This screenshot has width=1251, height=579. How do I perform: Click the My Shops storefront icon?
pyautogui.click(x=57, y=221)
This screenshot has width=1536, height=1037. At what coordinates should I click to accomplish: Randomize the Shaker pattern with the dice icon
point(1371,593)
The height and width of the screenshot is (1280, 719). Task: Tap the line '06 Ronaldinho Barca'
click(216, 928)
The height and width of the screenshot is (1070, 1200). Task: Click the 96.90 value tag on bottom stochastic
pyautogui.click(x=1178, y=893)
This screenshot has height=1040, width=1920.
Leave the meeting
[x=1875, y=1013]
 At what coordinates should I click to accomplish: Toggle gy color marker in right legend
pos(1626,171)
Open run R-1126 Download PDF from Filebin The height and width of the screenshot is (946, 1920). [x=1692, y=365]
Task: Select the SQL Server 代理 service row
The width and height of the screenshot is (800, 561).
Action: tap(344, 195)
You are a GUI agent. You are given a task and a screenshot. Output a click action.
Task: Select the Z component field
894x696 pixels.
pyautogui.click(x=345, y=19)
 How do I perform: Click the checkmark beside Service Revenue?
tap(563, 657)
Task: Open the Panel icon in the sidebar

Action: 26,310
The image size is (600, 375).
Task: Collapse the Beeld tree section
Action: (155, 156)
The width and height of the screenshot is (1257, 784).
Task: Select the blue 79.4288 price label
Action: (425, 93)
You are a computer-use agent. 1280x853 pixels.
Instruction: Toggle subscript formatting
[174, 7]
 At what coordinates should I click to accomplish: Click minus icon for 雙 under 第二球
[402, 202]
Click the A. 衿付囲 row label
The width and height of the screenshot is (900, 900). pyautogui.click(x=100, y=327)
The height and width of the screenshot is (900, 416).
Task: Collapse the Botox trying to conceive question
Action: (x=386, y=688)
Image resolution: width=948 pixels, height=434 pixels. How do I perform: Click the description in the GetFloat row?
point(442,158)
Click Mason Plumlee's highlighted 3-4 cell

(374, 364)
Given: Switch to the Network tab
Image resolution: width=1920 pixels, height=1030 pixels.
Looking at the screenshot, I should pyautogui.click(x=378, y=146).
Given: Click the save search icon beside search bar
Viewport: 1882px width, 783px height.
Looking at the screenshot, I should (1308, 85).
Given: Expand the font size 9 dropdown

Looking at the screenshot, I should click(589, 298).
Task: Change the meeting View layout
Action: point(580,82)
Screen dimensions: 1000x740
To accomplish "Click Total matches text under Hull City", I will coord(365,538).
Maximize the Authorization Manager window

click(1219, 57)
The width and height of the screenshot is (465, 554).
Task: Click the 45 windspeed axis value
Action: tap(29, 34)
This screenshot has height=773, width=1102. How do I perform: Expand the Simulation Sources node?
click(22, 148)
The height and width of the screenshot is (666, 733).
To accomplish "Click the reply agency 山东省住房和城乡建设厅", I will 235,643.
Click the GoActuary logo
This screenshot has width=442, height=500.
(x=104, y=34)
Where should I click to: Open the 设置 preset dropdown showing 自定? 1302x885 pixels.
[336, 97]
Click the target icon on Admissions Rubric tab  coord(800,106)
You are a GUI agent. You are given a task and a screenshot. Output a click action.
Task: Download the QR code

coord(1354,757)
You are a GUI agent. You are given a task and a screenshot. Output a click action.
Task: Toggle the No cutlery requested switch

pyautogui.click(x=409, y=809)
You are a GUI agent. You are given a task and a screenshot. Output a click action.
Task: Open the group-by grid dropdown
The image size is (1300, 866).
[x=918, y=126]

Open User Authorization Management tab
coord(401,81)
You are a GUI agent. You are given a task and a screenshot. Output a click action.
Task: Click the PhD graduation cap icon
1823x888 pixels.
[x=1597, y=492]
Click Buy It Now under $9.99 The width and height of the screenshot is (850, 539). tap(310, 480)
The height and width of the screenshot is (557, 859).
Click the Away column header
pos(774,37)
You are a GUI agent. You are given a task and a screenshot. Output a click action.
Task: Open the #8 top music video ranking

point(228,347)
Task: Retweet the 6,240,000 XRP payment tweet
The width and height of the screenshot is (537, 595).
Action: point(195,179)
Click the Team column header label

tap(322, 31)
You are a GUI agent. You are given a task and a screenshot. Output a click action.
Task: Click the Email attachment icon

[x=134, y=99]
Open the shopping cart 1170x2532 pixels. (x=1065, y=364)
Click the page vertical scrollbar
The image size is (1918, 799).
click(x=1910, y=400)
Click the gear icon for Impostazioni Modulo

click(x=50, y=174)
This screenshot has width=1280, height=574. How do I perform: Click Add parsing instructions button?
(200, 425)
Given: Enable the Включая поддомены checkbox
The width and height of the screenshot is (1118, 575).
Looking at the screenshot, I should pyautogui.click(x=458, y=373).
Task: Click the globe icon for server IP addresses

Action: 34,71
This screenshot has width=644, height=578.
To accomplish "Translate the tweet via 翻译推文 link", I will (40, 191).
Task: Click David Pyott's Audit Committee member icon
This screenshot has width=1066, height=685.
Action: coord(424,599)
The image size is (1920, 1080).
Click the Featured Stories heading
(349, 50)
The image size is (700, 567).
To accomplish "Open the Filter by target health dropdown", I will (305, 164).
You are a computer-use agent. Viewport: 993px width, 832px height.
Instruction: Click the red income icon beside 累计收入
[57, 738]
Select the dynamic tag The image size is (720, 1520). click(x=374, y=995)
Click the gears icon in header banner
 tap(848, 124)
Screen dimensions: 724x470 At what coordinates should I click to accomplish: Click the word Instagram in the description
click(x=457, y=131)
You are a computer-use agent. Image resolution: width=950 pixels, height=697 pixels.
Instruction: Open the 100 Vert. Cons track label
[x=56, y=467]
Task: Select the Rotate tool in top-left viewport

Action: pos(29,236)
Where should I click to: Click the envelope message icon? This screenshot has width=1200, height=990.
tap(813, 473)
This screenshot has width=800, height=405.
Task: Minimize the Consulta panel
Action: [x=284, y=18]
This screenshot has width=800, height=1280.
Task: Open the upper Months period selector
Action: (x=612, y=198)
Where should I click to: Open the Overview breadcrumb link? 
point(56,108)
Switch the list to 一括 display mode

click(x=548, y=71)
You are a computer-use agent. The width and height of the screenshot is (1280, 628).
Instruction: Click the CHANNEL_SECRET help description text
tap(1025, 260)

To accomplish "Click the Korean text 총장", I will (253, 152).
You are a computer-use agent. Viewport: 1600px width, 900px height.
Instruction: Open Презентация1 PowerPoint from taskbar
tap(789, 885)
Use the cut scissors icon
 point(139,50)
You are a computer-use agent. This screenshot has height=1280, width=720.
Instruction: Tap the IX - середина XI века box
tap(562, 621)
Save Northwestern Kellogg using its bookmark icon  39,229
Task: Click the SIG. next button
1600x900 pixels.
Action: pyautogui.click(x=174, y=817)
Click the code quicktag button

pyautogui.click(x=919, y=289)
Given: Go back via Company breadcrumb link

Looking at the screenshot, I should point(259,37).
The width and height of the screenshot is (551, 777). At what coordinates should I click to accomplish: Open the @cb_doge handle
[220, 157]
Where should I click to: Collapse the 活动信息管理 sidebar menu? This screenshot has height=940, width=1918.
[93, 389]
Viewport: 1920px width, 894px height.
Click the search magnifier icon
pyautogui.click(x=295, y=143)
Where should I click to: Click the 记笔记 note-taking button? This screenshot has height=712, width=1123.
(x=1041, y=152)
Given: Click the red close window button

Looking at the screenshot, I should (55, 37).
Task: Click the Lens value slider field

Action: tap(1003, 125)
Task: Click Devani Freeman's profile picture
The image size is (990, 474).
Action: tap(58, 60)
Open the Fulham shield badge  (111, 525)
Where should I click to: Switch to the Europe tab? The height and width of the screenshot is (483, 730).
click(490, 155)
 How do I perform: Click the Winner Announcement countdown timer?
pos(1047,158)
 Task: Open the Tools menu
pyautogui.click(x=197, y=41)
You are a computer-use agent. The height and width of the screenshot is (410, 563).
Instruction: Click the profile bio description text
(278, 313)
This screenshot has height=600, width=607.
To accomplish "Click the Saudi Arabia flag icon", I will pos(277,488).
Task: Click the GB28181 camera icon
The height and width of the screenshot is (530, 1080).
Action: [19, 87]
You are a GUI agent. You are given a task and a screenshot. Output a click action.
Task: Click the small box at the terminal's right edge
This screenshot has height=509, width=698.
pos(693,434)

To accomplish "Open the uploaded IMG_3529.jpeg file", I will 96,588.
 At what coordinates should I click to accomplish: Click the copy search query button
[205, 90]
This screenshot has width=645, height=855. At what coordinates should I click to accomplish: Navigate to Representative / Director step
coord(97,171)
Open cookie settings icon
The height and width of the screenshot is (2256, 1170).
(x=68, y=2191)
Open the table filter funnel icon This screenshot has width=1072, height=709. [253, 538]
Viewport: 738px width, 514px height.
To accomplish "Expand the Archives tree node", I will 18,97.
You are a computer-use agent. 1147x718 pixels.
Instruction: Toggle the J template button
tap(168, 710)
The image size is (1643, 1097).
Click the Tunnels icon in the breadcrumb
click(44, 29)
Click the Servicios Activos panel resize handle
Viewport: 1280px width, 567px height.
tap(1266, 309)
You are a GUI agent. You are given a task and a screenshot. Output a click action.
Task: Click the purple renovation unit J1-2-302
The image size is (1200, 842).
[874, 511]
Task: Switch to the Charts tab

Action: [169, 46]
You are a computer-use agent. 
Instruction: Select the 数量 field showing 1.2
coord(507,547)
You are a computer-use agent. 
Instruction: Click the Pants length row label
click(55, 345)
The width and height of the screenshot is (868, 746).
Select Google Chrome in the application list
********
Assignment =
Go through the records above and return each line in which the word "tweet" occurs.

Result =
Task: Retweet the 6,240,000 XRP payment tweet
To accomplish "Translate the tweet via 翻译推文 link", I will (40, 191).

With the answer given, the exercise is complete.